Tell us about fundraising. What was the biggest challenge? What were the early investors most excited about?
It was not easy, but we soldiered on and were able to convince investors and fund managers to back us with US$6.5 million. I invested SG$650k into the company over two rounds, once at incorporation and again in between our Seed Convertible note in 2021 and Seed Preference raise in 2022.
I’d already alluded to the generally-weaker investment ecosystem for hardware companies in Singapore and SEA. It was made even harder because I’m not known to be a motorcycle enthusiast and have never founded a hardware company before. I haven’t even found time to complete my motorbike driving license yet!
Despite being a relatively seasoned founder myself, with an equally seasoned leadership team and having accomplished much with very little resources in 18 months, we faced plenty of investor rejections and snubs.

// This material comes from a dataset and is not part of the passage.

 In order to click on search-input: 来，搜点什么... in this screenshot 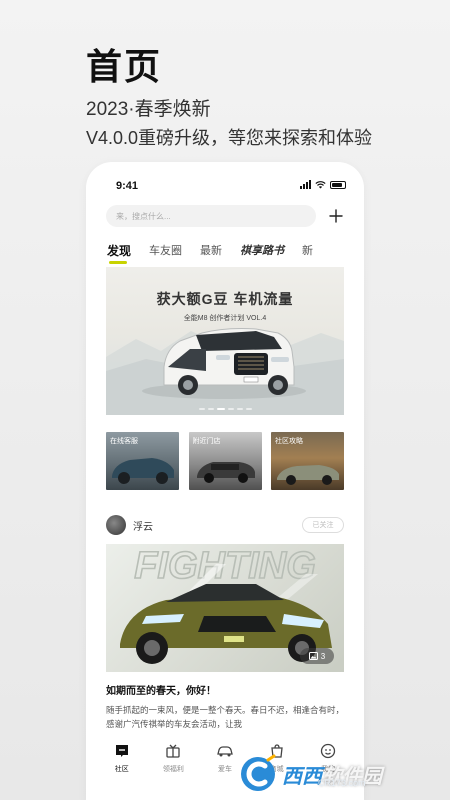, I will do `click(211, 216)`.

This is part of the game; the angst that we carry on our shoulders motivates us to do even better and hopefully makes them regret having passed on us years down the road.

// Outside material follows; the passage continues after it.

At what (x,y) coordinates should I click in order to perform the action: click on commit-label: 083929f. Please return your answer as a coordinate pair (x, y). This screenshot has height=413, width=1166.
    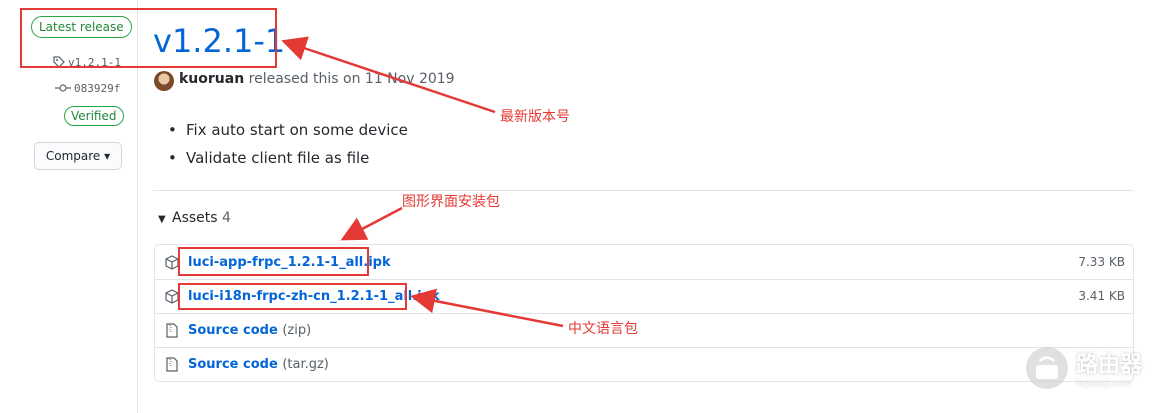
    Looking at the image, I should click on (98, 88).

I’m no Elon Musk, so I don’t have his wealth or a Paypal mafia to count on, but I’ve stuck to my principles and have a bit of a track record and personal reputation in the region as an investor and entrepreneur, so several individuals and fund managers have chosen to back me and my team on our crazy adventure to achieve the impossible against all odds.
For that, my team and I are truly grateful.

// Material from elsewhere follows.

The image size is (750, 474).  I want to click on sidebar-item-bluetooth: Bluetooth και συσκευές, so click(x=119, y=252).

I think most investors do not argue for the potential for EV motorbikes to transform the transportation industry and value chains across SE Asia. They’re also equally convinced of our selection of Indonesia as our first market.
We’re raising a US$15 million Series A to fund our go-to-market, inventory and assembly plans while remaining on schedule for a preorder launch later this year. I believe we’re the best team with the best product-market fit to take on the Indonesian opportunity; for starters, our future investors will need to be convinced of them to know and for me to find out.
How do you balance the growth expectations of your investors on a quarter by quarter basis with the long term vision and strategy?
There’s nothing magical about it; I rely on transparent, data-driven communication and active steps toward maintaining a healthy personal and professional relationship with our investors and board members.
Plans are made by leaders with the best of intentions on paper but executed by bigger complex teams in a dynamic and complex real world; targets and timelines are bound to slip, especially when it comes to constrained global supply chains and industries as complex and as end-to-end as the tech-automotive play that ION is.
What are the next step and the future and long-term vision for ION mobility?
As I’ve said, we’re in the market to raise US$15m for our Series A round to fund our go-to-market, inventory, assembly, sales and marketing and motorbike deliveries for Indonesia through 2023 and 2024.
Also Read: BlueSG: Is electric car sharing really cheaper than other alternatives like Grab and Uber?
My team and I hope to sell more of our ION Mobiuses and future models in the coming years. I hope we’ll have a chance to roll out our planned fast-charger networks across SE Asia as the final solution to alleviate consumers’ range anxiety and possibly our energy storage solution to augment urban and suburban grids in homes and offices.
I have some blockchain-based ideas that I can only dream of for now; hopefully, stuff that my team and I can work on in the coming years after we’ve garnered steady and growing cash flows from our EV product sales in SEA.
Longer-term, I hope that we can achieve positive EBITDA and list our company so our investors can have their desired exit multiples and not think that our crazy plan was that crazy after all.